#### Activity
What is needed is a word-for-word transcription of every record below.

□ □ □

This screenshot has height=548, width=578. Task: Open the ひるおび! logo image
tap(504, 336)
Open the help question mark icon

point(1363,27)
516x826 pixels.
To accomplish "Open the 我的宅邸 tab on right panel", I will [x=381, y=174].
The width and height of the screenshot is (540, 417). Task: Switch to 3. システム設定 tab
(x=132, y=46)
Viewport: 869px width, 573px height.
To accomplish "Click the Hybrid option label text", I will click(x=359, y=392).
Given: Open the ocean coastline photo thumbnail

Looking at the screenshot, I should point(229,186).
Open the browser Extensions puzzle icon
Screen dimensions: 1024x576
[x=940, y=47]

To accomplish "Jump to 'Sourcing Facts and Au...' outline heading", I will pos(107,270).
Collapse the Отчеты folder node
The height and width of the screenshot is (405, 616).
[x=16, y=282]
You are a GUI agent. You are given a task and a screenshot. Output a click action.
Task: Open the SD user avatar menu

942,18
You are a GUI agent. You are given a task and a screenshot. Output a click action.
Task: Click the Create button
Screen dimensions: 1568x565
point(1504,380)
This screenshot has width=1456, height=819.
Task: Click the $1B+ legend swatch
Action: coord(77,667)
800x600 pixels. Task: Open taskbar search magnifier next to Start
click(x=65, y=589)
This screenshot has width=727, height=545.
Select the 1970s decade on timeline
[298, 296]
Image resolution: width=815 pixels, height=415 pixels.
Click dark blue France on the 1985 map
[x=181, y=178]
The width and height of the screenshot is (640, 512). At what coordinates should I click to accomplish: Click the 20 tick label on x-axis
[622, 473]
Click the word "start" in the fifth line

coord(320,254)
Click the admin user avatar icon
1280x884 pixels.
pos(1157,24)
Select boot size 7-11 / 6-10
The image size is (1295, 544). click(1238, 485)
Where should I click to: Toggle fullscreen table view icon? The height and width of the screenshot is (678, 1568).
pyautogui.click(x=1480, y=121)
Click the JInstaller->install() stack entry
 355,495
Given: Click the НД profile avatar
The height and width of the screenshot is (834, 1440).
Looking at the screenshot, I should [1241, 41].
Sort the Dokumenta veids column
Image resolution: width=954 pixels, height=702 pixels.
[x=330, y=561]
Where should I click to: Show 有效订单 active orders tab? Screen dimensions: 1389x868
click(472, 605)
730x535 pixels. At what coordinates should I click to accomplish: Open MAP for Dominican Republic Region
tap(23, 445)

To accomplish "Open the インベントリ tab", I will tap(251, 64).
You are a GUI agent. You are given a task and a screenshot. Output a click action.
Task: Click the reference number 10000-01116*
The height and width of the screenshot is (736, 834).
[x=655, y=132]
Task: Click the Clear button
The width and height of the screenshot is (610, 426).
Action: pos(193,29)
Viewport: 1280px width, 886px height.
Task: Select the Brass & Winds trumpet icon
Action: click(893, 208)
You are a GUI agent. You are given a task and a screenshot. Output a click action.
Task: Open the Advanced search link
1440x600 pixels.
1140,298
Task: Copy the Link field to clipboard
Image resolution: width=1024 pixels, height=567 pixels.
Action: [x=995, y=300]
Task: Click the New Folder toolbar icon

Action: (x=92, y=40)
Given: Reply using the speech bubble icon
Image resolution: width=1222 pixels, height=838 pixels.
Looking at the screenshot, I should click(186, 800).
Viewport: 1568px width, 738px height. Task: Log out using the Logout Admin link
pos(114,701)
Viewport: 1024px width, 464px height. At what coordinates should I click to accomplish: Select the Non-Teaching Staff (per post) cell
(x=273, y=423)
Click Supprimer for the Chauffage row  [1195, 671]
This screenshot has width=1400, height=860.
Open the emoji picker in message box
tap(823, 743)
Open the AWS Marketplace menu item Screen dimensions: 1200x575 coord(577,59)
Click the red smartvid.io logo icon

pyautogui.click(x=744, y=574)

□ □ □

#### Written solution
This screenshot has height=548, width=578. Task: Open the ひるおび! logo image
tap(504, 336)
Open the help question mark icon

point(1363,27)
516x826 pixels.
To accomplish "Open the 我的宅邸 tab on right panel", I will [x=381, y=174].
The width and height of the screenshot is (540, 417). Task: Switch to 3. システム設定 tab
(x=132, y=46)
Viewport: 869px width, 573px height.
To accomplish "Click the Hybrid option label text", I will click(x=359, y=392).
Given: Open the ocean coastline photo thumbnail

Looking at the screenshot, I should point(229,186).
Open the browser Extensions puzzle icon
Screen dimensions: 1024x576
[x=940, y=47]

To accomplish "Jump to 'Sourcing Facts and Au...' outline heading", I will pos(107,270).
Collapse the Отчеты folder node
The height and width of the screenshot is (405, 616).
[x=16, y=282]
You are a GUI agent. You are given a task and a screenshot. Output a click action.
Task: Open the SD user avatar menu

942,18
You are a GUI agent. You are given a task and a screenshot. Output a click action.
Task: Click the Create button
Screen dimensions: 1568x565
point(1504,380)
This screenshot has width=1456, height=819.
Task: Click the $1B+ legend swatch
Action: coord(77,667)
800x600 pixels. Task: Open taskbar search magnifier next to Start
click(x=65, y=589)
This screenshot has width=727, height=545.
Select the 1970s decade on timeline
[298, 296]
Image resolution: width=815 pixels, height=415 pixels.
Click dark blue France on the 1985 map
[x=181, y=178]
The width and height of the screenshot is (640, 512). At what coordinates should I click to accomplish: Click the 20 tick label on x-axis
[622, 473]
Click the word "start" in the fifth line

coord(320,254)
Click the admin user avatar icon
1280x884 pixels.
pos(1157,24)
Select boot size 7-11 / 6-10
The image size is (1295, 544). click(1238, 485)
Where should I click to: Toggle fullscreen table view icon? The height and width of the screenshot is (678, 1568).
pyautogui.click(x=1480, y=121)
Click the JInstaller->install() stack entry
 355,495
Given: Click the НД profile avatar
The height and width of the screenshot is (834, 1440).
Looking at the screenshot, I should [1241, 41].
Sort the Dokumenta veids column
Image resolution: width=954 pixels, height=702 pixels.
[x=330, y=561]
Where should I click to: Show 有效订单 active orders tab? Screen dimensions: 1389x868
click(472, 605)
730x535 pixels. At what coordinates should I click to accomplish: Open MAP for Dominican Republic Region
tap(23, 445)

To accomplish "Open the インベントリ tab", I will tap(251, 64).
You are a GUI agent. You are given a task and a screenshot. Output a click action.
Task: Click the reference number 10000-01116*
The height and width of the screenshot is (736, 834).
[x=655, y=132]
Task: Click the Clear button
The width and height of the screenshot is (610, 426).
Action: pos(193,29)
Viewport: 1280px width, 886px height.
Task: Select the Brass & Winds trumpet icon
Action: click(893, 208)
You are a GUI agent. You are given a task and a screenshot. Output a click action.
Task: Open the Advanced search link
1440x600 pixels.
1140,298
Task: Copy the Link field to clipboard
Image resolution: width=1024 pixels, height=567 pixels.
Action: [x=995, y=300]
Task: Click the New Folder toolbar icon

Action: (x=92, y=40)
Given: Reply using the speech bubble icon
Image resolution: width=1222 pixels, height=838 pixels.
Looking at the screenshot, I should click(186, 800).
Viewport: 1568px width, 738px height. Task: Log out using the Logout Admin link
pos(114,701)
Viewport: 1024px width, 464px height. At what coordinates should I click to accomplish: Select the Non-Teaching Staff (per post) cell
(x=273, y=423)
Click Supprimer for the Chauffage row  [1195, 671]
This screenshot has width=1400, height=860.
Open the emoji picker in message box
tap(823, 743)
Open the AWS Marketplace menu item Screen dimensions: 1200x575 coord(577,59)
Click the red smartvid.io logo icon

pyautogui.click(x=744, y=574)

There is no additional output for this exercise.